Goal: Avoid parser-specific YAML behavior differences between services.

  1. Convert shared config samples to canonical JSON during contract review.
  2. Flag fields with ambiguous booleans, numbers, or null-like values.
  3. Publish contract examples in both YAML and JSON forms.

Result: Teams align on field semantics before runtime integration.

Failure Clinic (Common Pitfalls)

Treating YAML whitespace as cosmetic

Cause: Indentation changes structure and can silently move values across levels.

Fix: Validate YAML structure carefully before converting or reviewing the JSON result.

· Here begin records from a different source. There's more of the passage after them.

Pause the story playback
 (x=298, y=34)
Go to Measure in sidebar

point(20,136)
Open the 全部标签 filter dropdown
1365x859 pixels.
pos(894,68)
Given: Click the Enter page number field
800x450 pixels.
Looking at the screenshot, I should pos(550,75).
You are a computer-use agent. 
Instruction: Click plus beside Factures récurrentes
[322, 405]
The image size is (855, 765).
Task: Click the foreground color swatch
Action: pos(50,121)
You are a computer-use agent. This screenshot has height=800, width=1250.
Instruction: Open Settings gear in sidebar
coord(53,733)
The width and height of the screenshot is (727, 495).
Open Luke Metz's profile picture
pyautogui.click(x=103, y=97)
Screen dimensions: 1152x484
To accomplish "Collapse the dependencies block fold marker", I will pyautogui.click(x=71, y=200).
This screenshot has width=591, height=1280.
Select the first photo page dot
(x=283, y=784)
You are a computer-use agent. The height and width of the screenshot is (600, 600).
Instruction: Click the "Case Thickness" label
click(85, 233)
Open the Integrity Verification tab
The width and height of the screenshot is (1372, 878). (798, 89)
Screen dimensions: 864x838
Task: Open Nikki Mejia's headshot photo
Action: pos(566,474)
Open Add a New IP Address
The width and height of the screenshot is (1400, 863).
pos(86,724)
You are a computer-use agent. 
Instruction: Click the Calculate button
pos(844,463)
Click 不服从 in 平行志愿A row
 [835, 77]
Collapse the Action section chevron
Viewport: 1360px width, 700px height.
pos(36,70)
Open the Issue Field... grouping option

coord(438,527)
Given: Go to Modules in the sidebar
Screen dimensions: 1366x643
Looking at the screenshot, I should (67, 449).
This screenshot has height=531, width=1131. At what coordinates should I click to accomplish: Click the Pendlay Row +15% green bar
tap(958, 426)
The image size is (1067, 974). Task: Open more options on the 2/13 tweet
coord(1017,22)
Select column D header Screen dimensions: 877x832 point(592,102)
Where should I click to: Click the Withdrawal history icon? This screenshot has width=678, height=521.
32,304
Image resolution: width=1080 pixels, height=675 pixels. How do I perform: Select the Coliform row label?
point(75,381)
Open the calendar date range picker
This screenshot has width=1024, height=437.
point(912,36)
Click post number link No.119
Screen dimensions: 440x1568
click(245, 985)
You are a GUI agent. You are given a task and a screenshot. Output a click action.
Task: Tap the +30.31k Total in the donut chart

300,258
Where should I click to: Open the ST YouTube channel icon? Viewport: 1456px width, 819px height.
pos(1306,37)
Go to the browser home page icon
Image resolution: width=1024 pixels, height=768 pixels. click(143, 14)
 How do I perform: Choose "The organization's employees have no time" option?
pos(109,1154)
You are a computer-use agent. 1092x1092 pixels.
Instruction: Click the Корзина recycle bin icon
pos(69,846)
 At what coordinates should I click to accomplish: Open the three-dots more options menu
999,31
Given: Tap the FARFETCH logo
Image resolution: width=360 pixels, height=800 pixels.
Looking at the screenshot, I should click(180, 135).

Assuming comments survive conversion

Cause: JSON and many conversion flows preserve data, not editorial comments.

Fix: Keep original annotated source if comments are operationally important.

Practical Notes

YAML and JSON conversion is easy until edge cases appear. Stable conversion rules reduce deployment-time surprises.

Data fidelity checks

After conversion, verify booleans, null values, and numeric-like strings. Type drift is a common source of config bugs.

Keep one canonical source format in your repo and generate derived formats in CI when possible.

Formatting discipline

In YAML, indentation defines structure. Tabs or mixed spacing often produce hard-to-read parser errors.

When converting large files, diff the output against previous versions to detect accidental key changes.

Use It In Practice

Bidirectional YAML and JSON conversion is useful when infrastructure config and API payload tools use different source formats.

Use Cases

  • Convert Kubernetes or CI configs between formats.
  • Transform API examples for docs and SDKs.
  • Normalize data before schema validation.

Quick Steps

  1. Paste source content and confirm detected format.
  2. Run conversion and review nested structure.
  3. Validate final output in your target parser.

Avoid Common Mistakes

  • YAML implicit types can surprise downstream JSON expectations.
  • Indentation errors in YAML often hide semantic mistakes.

Frequently Asked Questions

Does it auto-detect the input format?

Yes. If your input starts with [ or { it is treated as JSON. Otherwise it is treated as YAML.

What YAML features are supported?

Common YAML structures including nested objects, arrays, strings, numbers, booleans, and null values. Complex anchors and multi-document YAML are not supported.

Is my data sent to a server?

No. All conversion happens in your browser using JavaScript. Nothing is uploaded.

Why does YAML parse but output differs from input style?

Conversion preserves data meaning, not comments/formatting style such as indentation or key order nuances.

Are YAML anchors and aliases preserved?

They are resolved into concrete structures during conversion and may not round-trip exactly.

Why does conversion fail on tabs?

YAML is indentation-sensitive and tabs are often invalid; use spaces consistently.